Theoretically, Sadakan was on a vacation from his airline at the moment, and there was some truth to this, for flying this potent little bird was a pleasure. A descendant of Burt Rutan’s Spaceship One, the Voyageur was France’s latest entry into the suborbital transport market. The stumpy, delta-winged aerospacecraft was designed for use by the space tourism industry and as the first stage of a microsatellite launch stack.
Tonight it was being used for neither but that was not Sadakan’s concern. He merely had to fly the flight profile he had been given as precisely as humanly and cybernetically possible.
Glancing at the time hack in the corner of his nav screen, he observed he had gone wheels up at the exact moment required on his flight plan. A good omen.
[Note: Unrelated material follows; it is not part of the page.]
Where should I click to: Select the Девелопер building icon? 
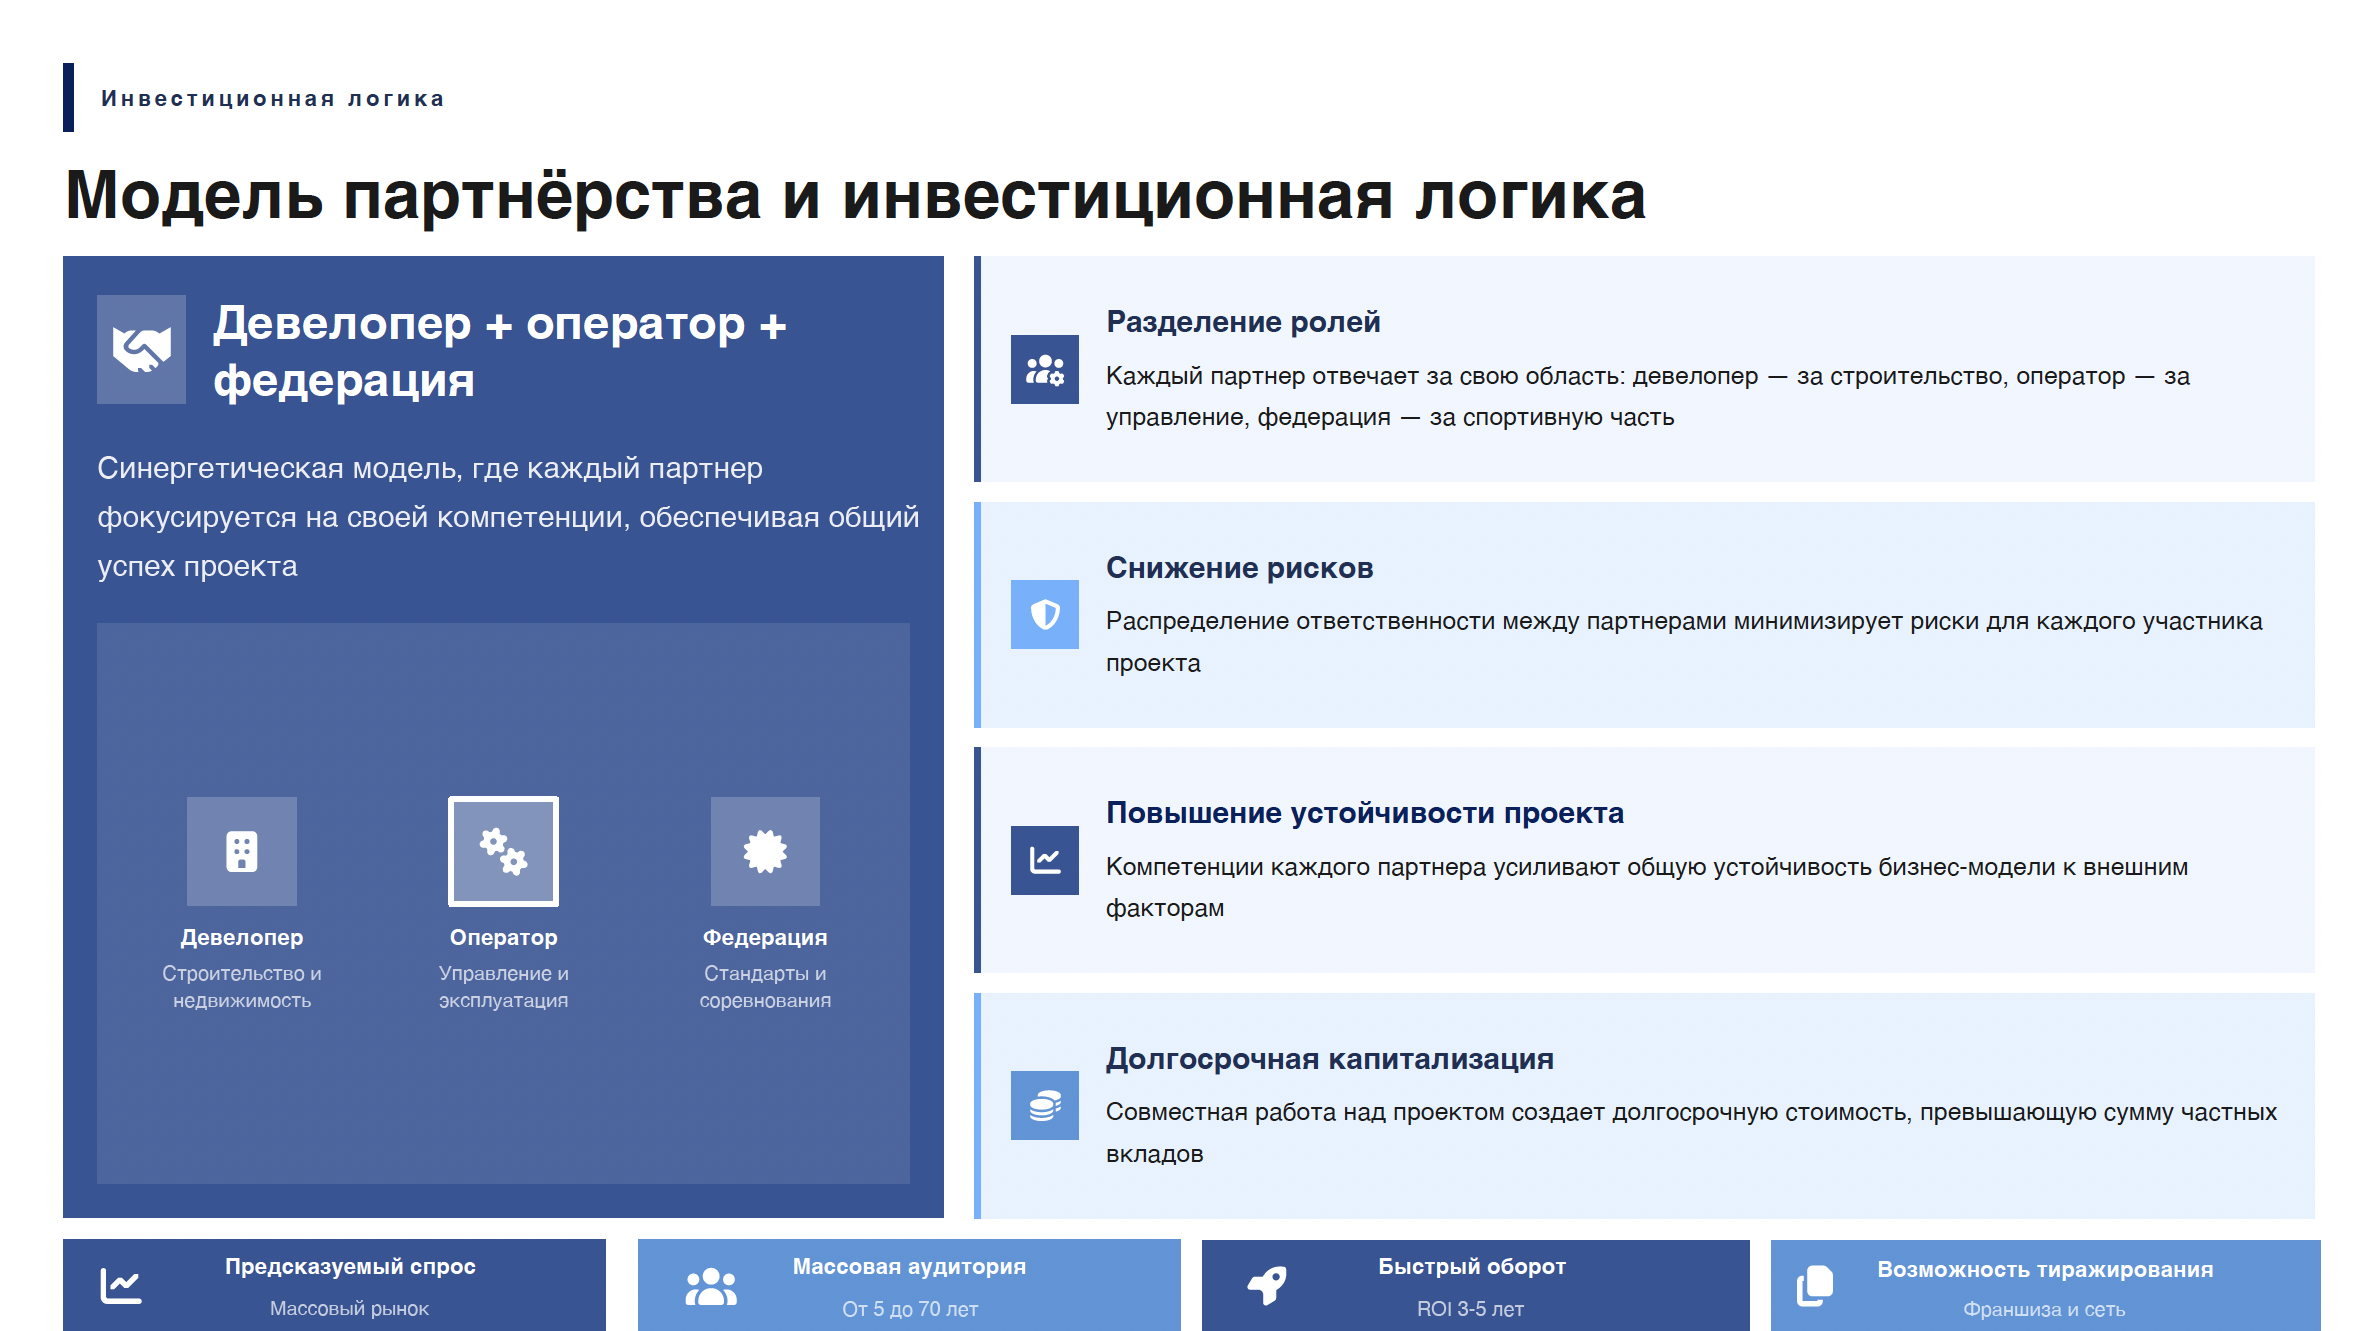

He turned the Voyageur to the northeast, pushing the afterburning SENECMA turbofan of the jet drive to full mode four power.
* * * *
“Good morning, Ralph,” Judith caroled to Major Ralph Pederson as she sauntered up to the duty officer’s work station at the center of the Sweat Pit.
Major Ralph Pederson, the current duty officer of the watch, swiveled the command chair around, surprised. “Morning, Judy, you’re twenty minutes early and did they sell out?”
“Yes, they sold out,” she replied patiently, shedding her coat, “and yes, there will be local television coverage. As for what I’m doing here early, I’m playing good fairy and granting your wish.
You’ve been mullygutsing all week about wanting to get home in time for the kickoff.” She tapped him on the forehead with her light pen. “And so you shall. Go park yourself in front of your boob tube. I’ll take it early today.”
“Judy, I love you and I want you to have my children. Or at least I would if my wife wouldn’t bitch.”
“Forget it, Ralph. You covered for me when I had that flat tire last month.” She squeezed in behind the semi circular watch officer’s console. “Now what’s the dope?”
Around them in the screen-lit dimness of the big hexagon-shaped room, the business of national and global defense went on to the soft click of computer keys and the low murmur of voices. On five of the six inwardly sloping walls were the main displays, six- by three-meter plasma imaging screens each showing some facet of affairs in Earth orbit.
Ranked inward from the big screens were the SO’s stations where two dozen meticulously selected junior officers and senior noncoms went hands-on with the Strategic Space Commands more-than-global array of assets.